A iniciativa, divulgada pela Direção-Geral dos Assuntos Marítimos e das Pescas (DG MARE), fixa o prazo de participação até 9 de fevereiro de 2026 e dirige-se a partes interessadas, especialistas e cidadãos, com o objetivo de recolher opiniões e propostas para reforçar a coerência e a eficácia da governação marítima na União Europeia (UE).
Segundo a informação, a futura lei deverá funcionar como um “ponto de referência” para articular metas económicas, climáticas, ambientais e sociais já assumidas ao nível europeu, procurando assegurar uma utilização sustentável do oceano e dos seus recursos.
Entre as linhas de intervenção apontadas pela Comissão Europeia está a ligação do processo legislativo à revisão da Diretiva de Ordenamento do Espaço Marítimo (Diretiva 2014/89/UE), com a intenção de promover uma utilização mais coerente e eficaz do espaço marítimo e dos recursos oceânicos, a par da necessidade de estruturar a governação e coordenação do Sistema Europeu de Observação dos Oceanos e de reduzir carga administrativa através da simplificação de obrigações de reporte.

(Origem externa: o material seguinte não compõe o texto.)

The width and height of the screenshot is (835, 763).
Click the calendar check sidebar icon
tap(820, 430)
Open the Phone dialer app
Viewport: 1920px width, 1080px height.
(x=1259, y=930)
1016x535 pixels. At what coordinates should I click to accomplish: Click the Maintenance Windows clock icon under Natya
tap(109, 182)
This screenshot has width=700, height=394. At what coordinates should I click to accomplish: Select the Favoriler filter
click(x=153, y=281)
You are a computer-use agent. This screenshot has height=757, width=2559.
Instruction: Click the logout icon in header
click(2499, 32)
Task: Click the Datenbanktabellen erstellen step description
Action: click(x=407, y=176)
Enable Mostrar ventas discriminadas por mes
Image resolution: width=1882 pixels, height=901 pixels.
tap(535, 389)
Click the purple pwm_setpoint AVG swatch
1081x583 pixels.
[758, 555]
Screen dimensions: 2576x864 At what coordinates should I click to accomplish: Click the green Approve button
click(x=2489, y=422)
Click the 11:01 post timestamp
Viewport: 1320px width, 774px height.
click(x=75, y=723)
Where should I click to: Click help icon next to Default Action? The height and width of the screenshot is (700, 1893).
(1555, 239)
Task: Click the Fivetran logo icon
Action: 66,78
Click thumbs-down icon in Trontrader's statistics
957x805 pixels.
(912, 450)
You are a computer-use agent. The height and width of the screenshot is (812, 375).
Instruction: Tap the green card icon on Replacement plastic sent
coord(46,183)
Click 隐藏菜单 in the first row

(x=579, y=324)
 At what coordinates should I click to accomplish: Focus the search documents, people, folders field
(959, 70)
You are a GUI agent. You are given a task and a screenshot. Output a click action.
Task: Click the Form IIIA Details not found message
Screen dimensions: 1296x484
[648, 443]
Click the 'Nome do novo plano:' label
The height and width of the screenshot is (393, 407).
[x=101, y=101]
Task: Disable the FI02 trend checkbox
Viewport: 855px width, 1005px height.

A Comissão Europeia indica ainda que uma consulta pública deverá ser lançada na primavera de 2026 e que a preparação da Lei Europeia dos Oceanos seguirá uma abordagem coordenada com a revisão da Diretiva de Ordenamento do Espaço Marítimo e com a revisão da Diretiva-Quadro Estratégia Marinha, prevendo-se que a proposta legislativa seja adotada no final de 2026, de acordo com o Programa de Trabalho da Comissão para 2026.